Texans for Excellence in Training promotes one thing they name the “Classical Social Emotional Studying” coverage, which targets social points reminiscent of “essential race concept,” “gender fluidity,” and “doubtlessly pornographic materials.” The metadata for the coverage doc accessible on the Texans for Excellence in Training web site reveals it was authored by somebody on the regulation agency that employs Tim Davis, the overall counsel of the Tarrant County Republican Occasion. The coverage was first thought of by the GCISD board of trustees, which since 2022 has employed two corporations the place Davis has labored as a associate. In September, GCISD fielded a presentation from Texans for Excellence in Training after two trustee candidates endorsed by the group received their elections.
State Consultant Nate Schatzline, who represents a part of Tarrant County and likewise has paid Axiom Methods and Edgerton Methods for marketing campaign work, lauded Carroll ISD’s transfer and has promoted Texans for Academic Excellence in a number of social media posts.
“A substitute for [TASB] is lastly right here,” Schatzline wrote. “I’m calling on each Texas ISD to depart TASB and be a part of Texans for Excellence in Training! They’ll present all of the sources your faculty district wants with out the leftist indoctrination of TASB!”
There’s additionally a rising effort by a few of these faculty boards with new PAC-backed conservative majorities to problem long-standing faculty funding formulation. College boards in Carroll and Grapevine-Colleyville have just lately thought of resolutions opposing “recapture” funds to the state, whereas boards in Keller and Spring Department have already handed them.
The recapture system, first put into regulation in 1994, requires native districts with excessive quantities of wealth per pupil to ship extra native property tax {dollars} right into a normal fund that’s redistributed to property-poor districts. Therefore the system is sometimes called “Robin Hood.”
These resolutions, within the phrases of 1 PAC-backed CISD trustee, ship a transparent message to the state: “We’re not going to pay you, and that might include some penalties.”
Chris Tackett, a former member of the Granbury ISD faculty board who has turned himself right into a marketing campaign finance researcher, fears that the parallel efforts of those right-wing faculty boards could finally undermine the colleges they’re supposedly serving.

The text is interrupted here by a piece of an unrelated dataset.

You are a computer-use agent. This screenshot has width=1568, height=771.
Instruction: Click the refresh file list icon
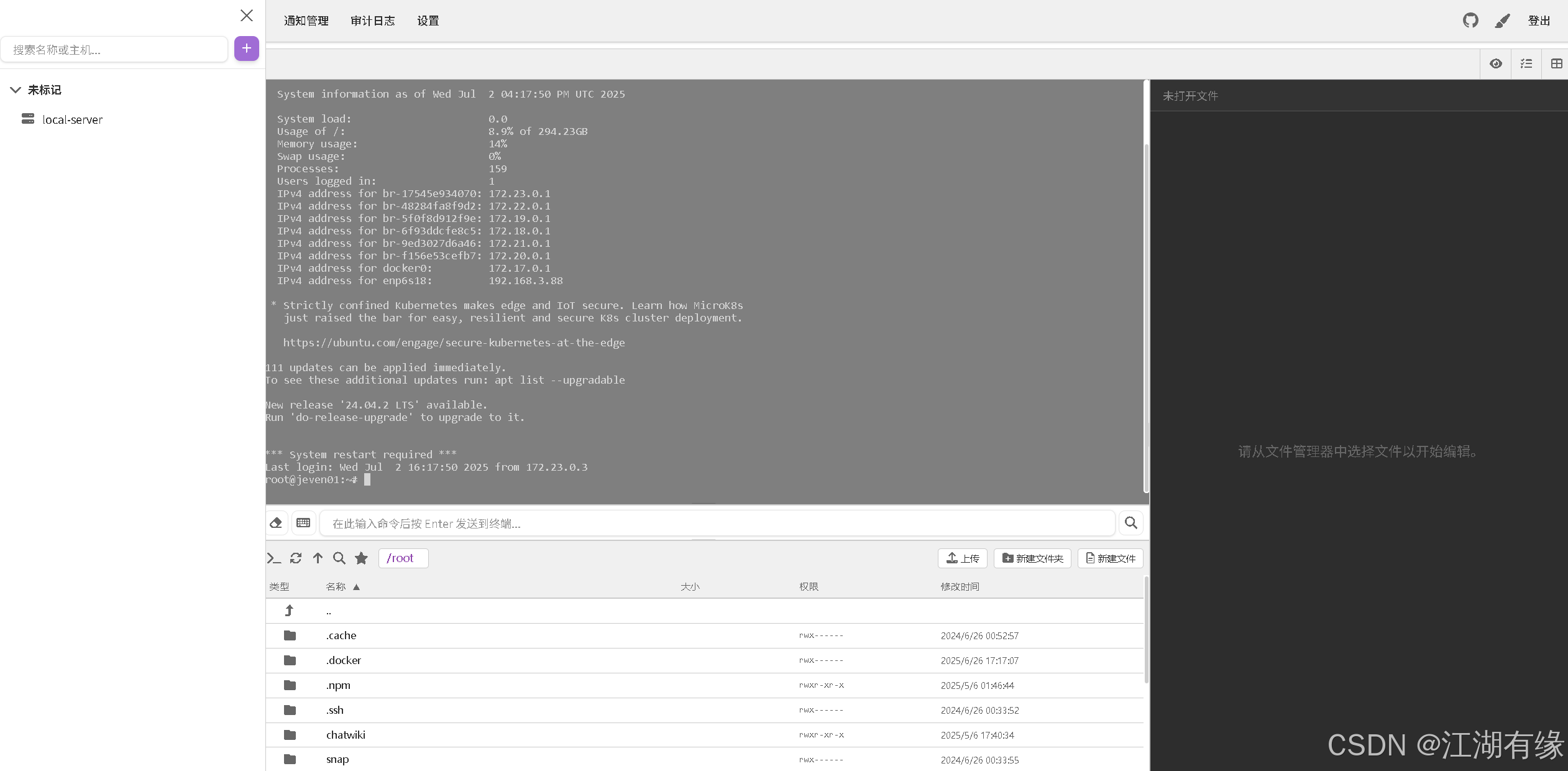pyautogui.click(x=296, y=558)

“Individuals usually are proud of their colleges, and that’s an impediment to vouchers. … So whereas vouchers are being pushed … they must devalue the neighborhood’s notion of their native colleges on the identical time,” Tackett stated. “And I feel that’s precisely what they’re doing.”
This story and infographic are a part of a collection supported by a grant from the Fund for Investigative Journalism.